▸ Document excerpt
'''
Calibration of Rio Grande System Model

        To confirm that BESTSM/MODFLOW was applied appropriately and that it accurately portrays the hydrologic and operational characteristics of the system, calibration of the model was required. Through the calibration process, the credibility of a model was established and a sense of confidence in the results from the model was developed. Calibration of a model is considered complete when simulated results produced by the model match historically observed values as measured at various locations in the system to a satisfactory level. Calibration of both the quantity and quality portions of the simulations were required. Because the water quality parameters simulated are conservative, they simply move with the flow; therefore, water quality cannot be calibrated until the quantity terms are calibrated. The MODFLOW model was assumed to be previously calibrated, so no changes were made to it. All calibration adjustments were confined to BESTSM input.

        The period of study selected for use in evaluating alternatives is 1925 to 1995, using a water year basis (e.g. water year 1925 is the period from October 1924 to September 1925). A shorter period was selected to calibrate the model. Releases from Caballo Reservoir were used to select the calibration period. The period of 1966 to 1990 was selected for calibration because:

• the average annual flow for this period was very similar to that of the 1925 to 1995 study period;
• the dry periods of 1966-1968, 1971-1973, and 1977-1978 are contained within this period; and,
• the wet period of 1986-1989 is contained within this period.

Study Period Calibration/Validation Period Calibration Period Years 1925-1995 1966-1995 1966-1990 Number of Years 71 30 25 Mean Annual (ac-ft) 691,440 686,810 657,440 Standard Deviation (ac-ft) 551,380 247,110 251,380

Hydrology

San Marcial Inflows: Gauged flows at San Marcial obtained from the U.S. Geologic Survey were used as inflows to the system. Daily flow values were used. Potential inaccuracies in the flow values at San Marcial due to gauge shifts, multiple channels, gauge submergence, or other sources of error were accounted for through the incremental inflow term calculated for Elephant Butte as described below.

Precipitation and Evaporation: Historic values for precipitation (inches) and evaporation (inches) were input to BESTSM to estimate net reservoir evaporation. A few months of evaporation data were missing at both reservoirs. Missing data were estimated as the average value for that month.
'''
▸ Dataset entries
'''
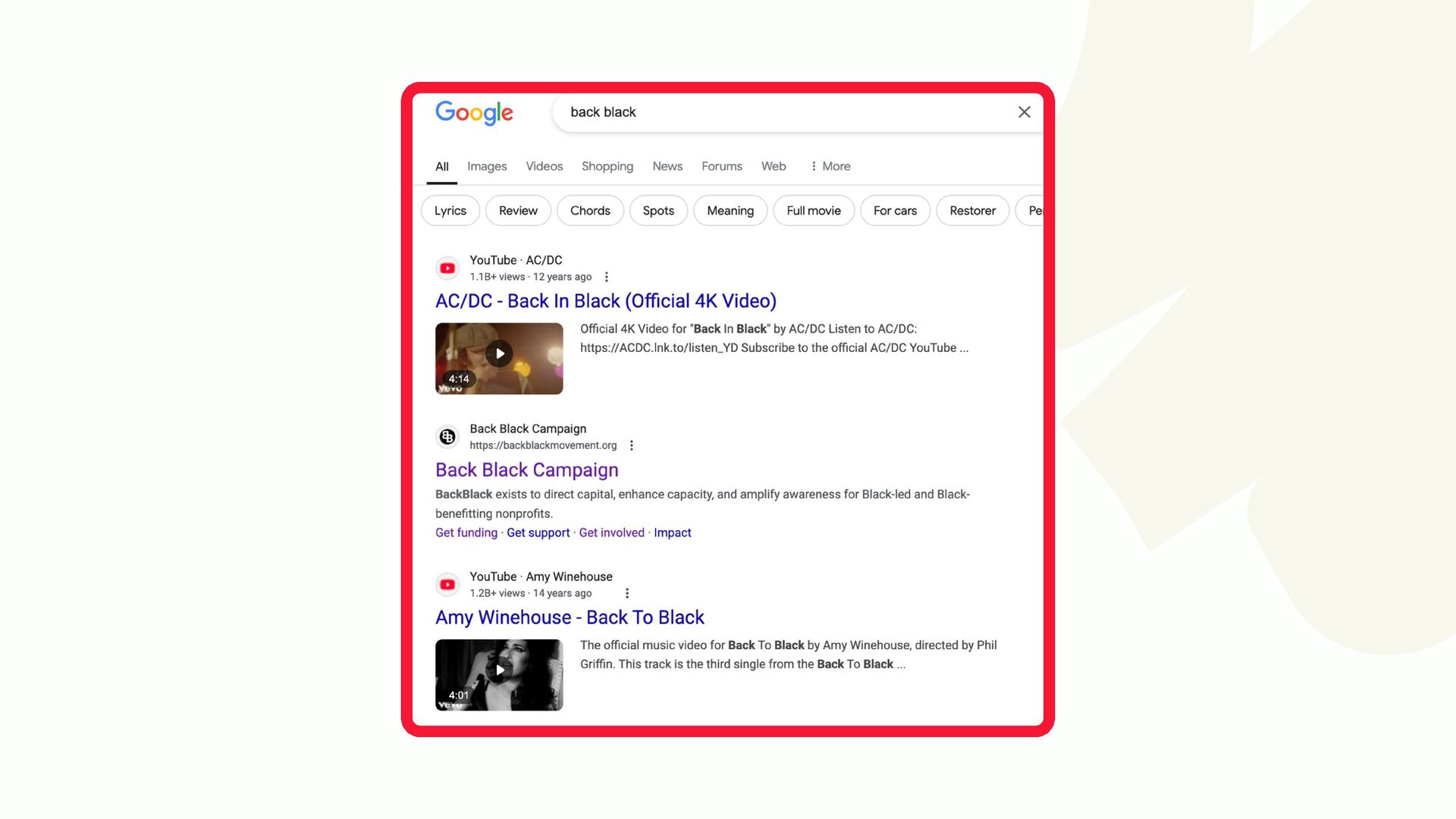Screen dimensions: 1456x819
Task: Clear the search box with X icon
Action: tap(1024, 112)
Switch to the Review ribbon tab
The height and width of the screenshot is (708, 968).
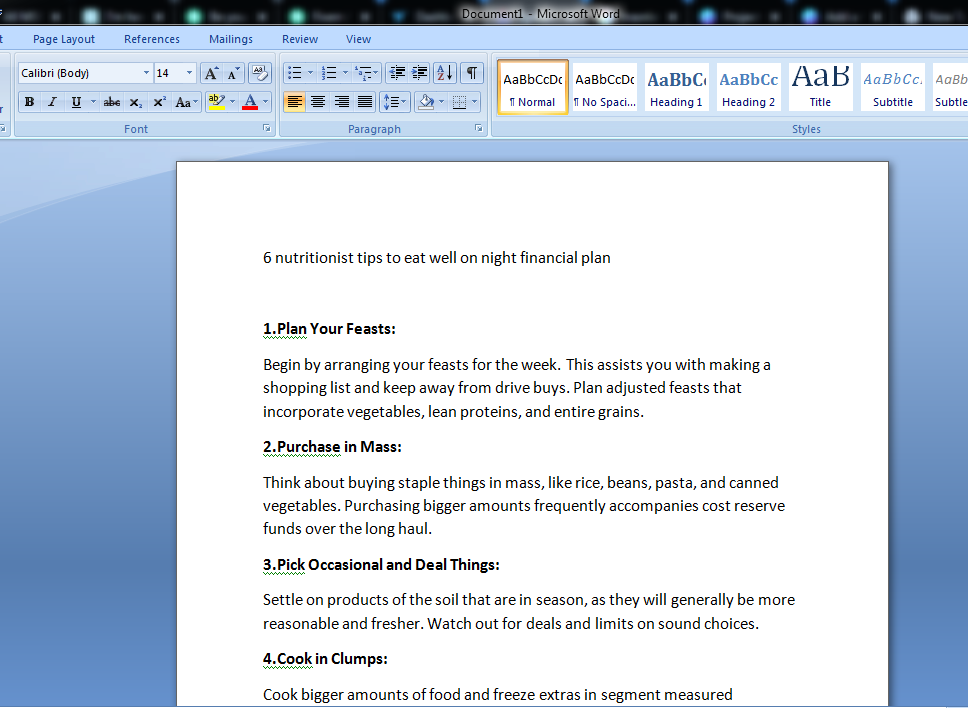pyautogui.click(x=300, y=38)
'''
▸ Written request 1
Update the Rio Grande calibration text from the words "San Marcial Inflows: Gauged" through the words "as described below.": start at the words that contain "San Marcial Inflows: Gauged" and end after "as described below.", replacing "Daily" with "Monthly".
▸ Written request 2
Answer these questions from the Rio Grande calibration text:
(a) Which years make up the calibration period?
(b) Which agency supplied the gauged flows at San Marcial?
(c) How were missing months of evaporation data estimated?
▸ Written request 3
Pick up the Rio Grande calibration text after its last sentence and continue it.

▸ Task result 1
San Marcial Inflows: Gauged flows at San Marcial obtained from the U.S. Geologic Survey were used as inflows to the system. Monthly flow values were used. Potential inaccuracies in the flow values at San Marcial due to gauge shifts, multiple channels, gauge submergence, or other sources of error were accounted for through the incremental inflow term calculated for Elephant Butte as described below.

▸ Task result 2
(a) 1966 to 1990.
(b) The U.S. Geologic Survey.
(c) As the average value for that month.

▸ Task result 3
Incremental Inflows at the Reservoirs: Incremental inflows were estimated for Elephant Butte and Caballo Reservoirs. These flows were estimated on a monthly basis as the difference between the change in end-of-month storage and all known or estimated inflows and outflows. Estimated outflows included evaporation and seepage to the river downstream. The remaining volume required to explain the observed change in storage was the incremental inflow. In some cases this term was positive, indicating an inflow to the reservoir which could be from ungauged tributary inflows along the reservoir perimeter or a gain from bank storage. In some cases this term was negative, indicating a loss from the reservoir into bank storage. The estimated incremental inflows, whether positive or negative, were added to the reservoirs. Monthly values were input and divided uniformly over the month by the model to obtain daily values.

Rincon Valley Gains and Losses: Unaccounted gains and losses between Percha and Leasburg Dam were calculated on a monthly basis using the following equation:

Rincon Valley Gain/Loss = Rio Grande below Leasburg - Rio Grande below Caballo + Arrey Canal - Garfield Drain - Hatch Drain - Angostura Drain - Rincon Drain + Leasburg Canal

Rincon Drain Flows: Analysis of drain flow data in the Rincon in relation to diversion data at Percha Diversion Dam produced the following results with respect to return flow amounts and timing which were used in the model. The efficiency of use for Percha Dam diversions was set at 80 percent with respect to the river, i.e. 80 percent of the diversion is either consumptively used by crops or percolated to ground water. Accordingly, only 20 percent of the diversions return to the river.

Mesilla Drain Flows: Inflows for Selden Drain, Pichaco Drain, Del Rio Drain, La Mesa Drain, East Drain, and Montoya Drain are passed to BESTSM from the MODFLOW model. Seasonal values are received from MODFLOW and distributed to monthly values using the distributions as shown in Tables 2 and 3 below which were developed from analysis of historical data. The monthly values are distributed uniformly over the month by BESTSM to obtain daily values.
 

Drain Month March April May June July August September October Selden 4 9 12 13 17 18 16 11 Picacho 9 11 12 12 15 16 14 11 Del Rio 8 11 12 13 15 16 14 11 La Mesa 6 10 12 14 16 17 15 10 East 7 11 12 13 15 17 15 10 Montoya 8 11 12 13 15 16 14 11
 

Drain Month November December January February Selden 20 16 37 27 Picacho 25 22 28 25 Del Rio 24 21 29 26 La Mesa 22 19 32 27 East 23 21 30 26 Montoya 24 21 29 26

Mesilla Gains/Losses to Ground Water: Gains and losses to the alluvial aquifer in the Mesilla Valley were provided by MODFLOW. The total gain/loss for the reach was input to BESTSM at the Rio Grande at the El Paso Gauge. Seasonal values were divided uniformly over the season to obtain daily values.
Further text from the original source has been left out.